The cashed-up commercial TV sector is the loudest voice in the room when it comes to complaining about piracy. To the government. To internet service providers. And to their audience.
But on the weekend it was the humble national broadcaster, our dear old Aunty, who took the fight to the pirates and won.
The ABC's decision to launch the new series of Doctor Who via its iView online platform a week before airing it on TV has paid dividends.
Almost 80,000 diehard Doctor Who fans pounced and watched the episode, titled Asylum of the Daleks, on Sunday. That is a record for the iView site, clocking the most plays by one program in a 24-hour period since its launch.
That number probably represents only 10 to 15 per cent of its total potential TV audience, but the move is significant because it effectively closes the window on online piracy.
Research shows the period in which content (films, music and TV) is vulnerable to piracy is the period between when it launches internationally and when it launches in local markets.
By making Doctor Who available to its viewers immediately after it airs in the UK, the ABC is effectively circumventing any inclination fans might have to download it from an unlicensed source.
The episode was significant because it featured the return of the show's iconic villains - the Daleks - and because it featured several different types of Dalek, from the 1960s, 1970s and 1980s.

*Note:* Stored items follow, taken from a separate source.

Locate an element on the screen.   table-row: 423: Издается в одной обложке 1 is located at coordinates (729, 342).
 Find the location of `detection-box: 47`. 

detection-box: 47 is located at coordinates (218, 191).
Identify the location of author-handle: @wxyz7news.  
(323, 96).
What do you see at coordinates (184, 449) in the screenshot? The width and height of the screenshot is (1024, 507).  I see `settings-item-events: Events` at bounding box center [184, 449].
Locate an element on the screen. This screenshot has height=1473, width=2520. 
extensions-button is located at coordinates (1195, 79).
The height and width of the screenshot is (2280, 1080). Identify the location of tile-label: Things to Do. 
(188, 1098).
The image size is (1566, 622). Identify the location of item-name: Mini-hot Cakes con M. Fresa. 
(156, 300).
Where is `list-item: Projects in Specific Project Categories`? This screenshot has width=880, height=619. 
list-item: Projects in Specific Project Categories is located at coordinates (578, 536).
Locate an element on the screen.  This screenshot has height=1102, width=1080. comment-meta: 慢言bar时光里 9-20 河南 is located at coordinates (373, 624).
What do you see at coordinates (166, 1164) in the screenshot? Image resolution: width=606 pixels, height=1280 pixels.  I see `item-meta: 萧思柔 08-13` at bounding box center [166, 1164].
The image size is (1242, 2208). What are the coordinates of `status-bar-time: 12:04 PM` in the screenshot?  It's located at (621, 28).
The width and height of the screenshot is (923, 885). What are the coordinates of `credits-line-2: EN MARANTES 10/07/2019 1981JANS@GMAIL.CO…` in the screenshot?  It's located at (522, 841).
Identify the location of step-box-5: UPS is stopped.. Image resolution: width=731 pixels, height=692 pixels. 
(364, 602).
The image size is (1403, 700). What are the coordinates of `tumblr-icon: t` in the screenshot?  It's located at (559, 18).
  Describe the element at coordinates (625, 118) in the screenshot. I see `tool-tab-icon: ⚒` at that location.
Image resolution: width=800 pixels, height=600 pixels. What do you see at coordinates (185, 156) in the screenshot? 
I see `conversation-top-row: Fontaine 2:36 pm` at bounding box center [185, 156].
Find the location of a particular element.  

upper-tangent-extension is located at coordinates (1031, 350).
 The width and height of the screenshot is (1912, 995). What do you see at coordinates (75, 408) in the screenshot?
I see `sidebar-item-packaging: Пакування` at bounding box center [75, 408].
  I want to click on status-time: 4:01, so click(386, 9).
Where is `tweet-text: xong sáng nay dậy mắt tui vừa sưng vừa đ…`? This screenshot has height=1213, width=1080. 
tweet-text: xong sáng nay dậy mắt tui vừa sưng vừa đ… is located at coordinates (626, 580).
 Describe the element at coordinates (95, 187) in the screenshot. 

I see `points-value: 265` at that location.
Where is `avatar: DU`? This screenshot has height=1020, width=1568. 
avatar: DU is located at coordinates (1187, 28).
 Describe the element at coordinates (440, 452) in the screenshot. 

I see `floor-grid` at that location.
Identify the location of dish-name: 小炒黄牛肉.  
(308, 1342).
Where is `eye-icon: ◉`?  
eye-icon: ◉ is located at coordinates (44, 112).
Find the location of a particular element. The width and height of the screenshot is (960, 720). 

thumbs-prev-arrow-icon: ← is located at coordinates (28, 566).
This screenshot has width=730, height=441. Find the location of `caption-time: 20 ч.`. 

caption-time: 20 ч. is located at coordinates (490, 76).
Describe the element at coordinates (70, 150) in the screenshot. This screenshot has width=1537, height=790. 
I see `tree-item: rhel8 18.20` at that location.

Because of that, the episode's debut was preceded by a massive global marketing campaign. The ABC's bold strategy effectively unlocked enormous value from the global marketing machinery behind the show.
Most commercial networks now "fast track" key overseas programs because of pressure from viewers and the fear of losing audiences to online downloading, but they tackle it with varying levels of enthusiasm and success.
The commercial broadcasters usually announce their fast-tracking plans closer to the launch of the US season, typically around September or October.
One of the biggest hurdles in getting TV network programmers to back strategies such as these is the long-held belief that any support for online playback would discourage TV usage.
But that position - which is, incredibly, still expressed behind closed doors in many network offices - is increasingly looking archaic.
It is also fuelled by a philosophy of subtraction - that is, any viewer not watching via a traditional TV set is a set of eyeballs considered lost.
Most blue-chip international broadcasters, such as the BBC and the US free-to-air networks NBC, ABC, CBS and Fox, are increasingly adopting a philosophy of addition - that is, audiences viewing programs on any platform are considered part of a cumulative total.
The ABC's 75,900 Doctor Who "views" on iView will not realistically damage the episode's broadcast potential.
Anecdotal evidence suggests that many of those iView-ers would have downloaded the program via bit torrent networks anyway, and that many will still watch the TV broadcast in order to particpate in so-called "second-screen" activity, such as interacting on Twitter and Facebook, in real time.
By drawing them to iView, the ABC is able to encourage the habit of watching programs from licensed broadcasters, and also exposes them to the broadcaster's slate of other content.
The ABC iView record set by Doctor Who is for most plays in a 24-hour period. The previous record-holder was the debut of Angry Boys, but the ABC points out that the iView system is now available on multiple platforms, making direct comparisons difficult.